I'd rightgraded to a feature phone, which often gets left off and/or at home.
I recently picked up a WiFi-only tablet. For much use, that's as much
connectivity as I need, though the ability to access a _very_ small set of
tools while in motion (mostly transit/navigation related) would be useful.
There I could get a 4G LTE wireless hotspot, and the price for both devices
and services is about right, but, as with the tablet itself, my concern is
_control_. I'm fighting Samsung for who's boss of my tablet (have yet to
root/re-ROM it), but for now, I most definately am not, and no, I'm not OK
with that.

A hotspot would have to support very extensive /etc/host blocklisting -- I've
grown quite fond of my laptop's 60k+ entries, and use of dnsmasq. Actually
starting to look at what I'd have to do to build and configure my own device,
though I'm not sure that'll happen.

Among other benefits, battery life for both phone and tablet is vastly better
than what I'd previously had for smartphone alone. Phone'll last a week,
tablet at least all day, heavy use.

------
siliconc0w
The article has lots of words and stupid pictures so here is a summary: if you
give someone your number (via any app or medium) and they have the FB app
installed, it will recognize it as the number of a user and trigger the friend
suggestion.

The best way to handle the advent of this information is to treat your public
facebook profile as public information and assume even the creepiest
stalkeriest guy on the internet has access to it. Cause they do.

------
Idontagree
Sounds like someone's lying.

------
drugsAreBad0001
> He says this whole issue is mainly down to your phone number.

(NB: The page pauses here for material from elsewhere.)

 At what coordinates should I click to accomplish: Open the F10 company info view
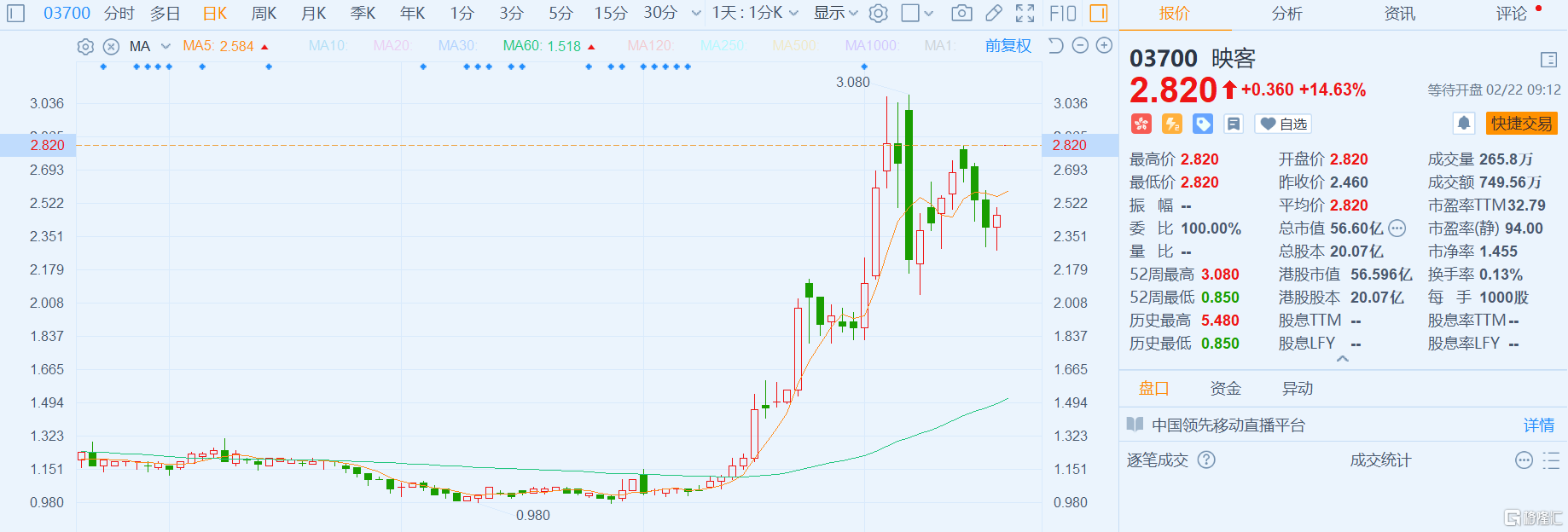[1062, 13]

> Facebook goes through your phone book ... you give it permission to do this
> when you install the app.

This is 100% demonstrably false. It literally comes down to
advertising/tracking.

Because tinder is ad-supported for the free app, they're sending data directly
to advertising networks (of which Facebook is one), and that's being used to
track you. Period.

On iPhones an app specifically has to ask for permission to read your contacts
beforehand. There's nothing "implicit" about that, you literally have to agree
it explicitly.

I really wish the COO at a Security research company wouldn't spew nonsense.
And people wonder why the general public is misinformed as to the harm of
advertisers/tracking.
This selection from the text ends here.